Srougi – Um dos principais é a humanização. Aqui o doente se sente valorizado. A existência dele é respeitada. Sente que tem um espaço neste planeta. Cada pedacinho desta nova ala foi criado para amenizar o sofrimento. O paciente tem um sofrimento físico e um sofrimento de alma. Tem medo de morrer, medo de deixar a família. Ela é ciência e humanismo. As novas gerações usam os velhos professores como exemplo. O espírito que levou à criação dessa nova ala é a certeza de que a medicina não é só tecnologia. Precisamos impregnar as novas gerações com sentimentos de solidariedade. Torná-las capaz de compreender os assombros dos pacientes em relação à doença e à morte. Outro objetivo é a formação técnica dos médicos, que agora poderão aprender num centro de alta tecnologia mais bem equipado do que tínhamos antes. No Hospital das Clínicas são treinados quatro mil médicos por ano. São os novos profissionais que depois vão se espalhar pelo Brasil.

ÉPOCA – Por falar nisso, faltam médicos no país? Qual é a sua opinião sobre a polêmica em torno da importação de médicos?

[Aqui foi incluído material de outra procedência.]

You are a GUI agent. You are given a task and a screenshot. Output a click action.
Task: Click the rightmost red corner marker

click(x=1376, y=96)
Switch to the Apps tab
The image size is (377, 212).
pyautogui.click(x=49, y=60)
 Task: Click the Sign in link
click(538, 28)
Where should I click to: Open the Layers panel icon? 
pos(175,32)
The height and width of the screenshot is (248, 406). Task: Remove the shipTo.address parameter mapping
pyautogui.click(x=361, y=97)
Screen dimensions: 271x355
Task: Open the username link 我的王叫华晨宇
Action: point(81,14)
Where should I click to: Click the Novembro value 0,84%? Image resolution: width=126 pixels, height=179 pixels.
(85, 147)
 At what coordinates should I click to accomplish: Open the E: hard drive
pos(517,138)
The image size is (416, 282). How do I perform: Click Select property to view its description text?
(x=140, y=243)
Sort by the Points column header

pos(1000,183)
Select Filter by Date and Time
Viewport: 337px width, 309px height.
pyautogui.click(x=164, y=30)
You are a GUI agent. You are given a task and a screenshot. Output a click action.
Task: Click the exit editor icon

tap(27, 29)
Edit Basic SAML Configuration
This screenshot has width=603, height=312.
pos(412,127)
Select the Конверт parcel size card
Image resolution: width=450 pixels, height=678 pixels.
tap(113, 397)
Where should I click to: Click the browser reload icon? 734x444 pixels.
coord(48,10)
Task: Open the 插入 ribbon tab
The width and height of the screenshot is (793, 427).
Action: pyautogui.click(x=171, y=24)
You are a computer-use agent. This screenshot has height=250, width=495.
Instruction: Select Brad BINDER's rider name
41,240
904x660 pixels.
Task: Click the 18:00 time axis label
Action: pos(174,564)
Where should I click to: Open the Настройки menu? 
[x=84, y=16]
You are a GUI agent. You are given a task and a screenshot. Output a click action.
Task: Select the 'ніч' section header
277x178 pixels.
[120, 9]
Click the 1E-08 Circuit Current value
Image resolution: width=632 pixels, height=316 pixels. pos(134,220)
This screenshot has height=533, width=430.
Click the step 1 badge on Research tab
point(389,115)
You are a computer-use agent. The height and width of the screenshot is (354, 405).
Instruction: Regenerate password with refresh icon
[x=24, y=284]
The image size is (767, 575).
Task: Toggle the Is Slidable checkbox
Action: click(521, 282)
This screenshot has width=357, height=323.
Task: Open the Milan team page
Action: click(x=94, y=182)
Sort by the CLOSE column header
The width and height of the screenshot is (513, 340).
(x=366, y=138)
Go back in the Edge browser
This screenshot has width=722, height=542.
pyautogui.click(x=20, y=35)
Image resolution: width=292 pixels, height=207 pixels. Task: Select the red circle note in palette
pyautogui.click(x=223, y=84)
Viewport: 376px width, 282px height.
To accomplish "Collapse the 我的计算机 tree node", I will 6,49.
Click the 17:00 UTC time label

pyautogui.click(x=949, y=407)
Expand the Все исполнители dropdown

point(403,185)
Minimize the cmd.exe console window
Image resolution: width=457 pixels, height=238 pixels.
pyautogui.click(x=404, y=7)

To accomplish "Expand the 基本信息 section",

Srougi – Recentemente uma pesquisa realizada numa cidade do interior de São Paulo revelou que a principal aspiração da população era poder conversar com um médico. Um sistema de saúde que não consegue oferecer isso é uma barbaridade. Muitas cidades não têm médico. A população precisa se deslocar a municípios vizinhos. Seria bom poder colocar médicos nessas cidades. O problema da contratação de estrangeiros é que é uma falácia motivada por motivos políticos. O que interessa é apenas ganhar as eleições. Como os médicos, brasileiros ou estrangeiros, conseguirão trabalhar em lugares sem condição de oferecer sequer um exame de raios-X? Duvido que um médico estrangeiro enviado para um lugar distante aceite viver lá por muito tempo. Ele vai deixar o filho sem instrução? A mulher não vai querer viver num ambiente onde também possa crescer profissionalmente? Ele próprio não terá expectativas de desenvolvimento profissional e intelectual? A questão não é a nacionalidade do médico, é a falta de condições de trabalho. Essa polêmica é puro engodo.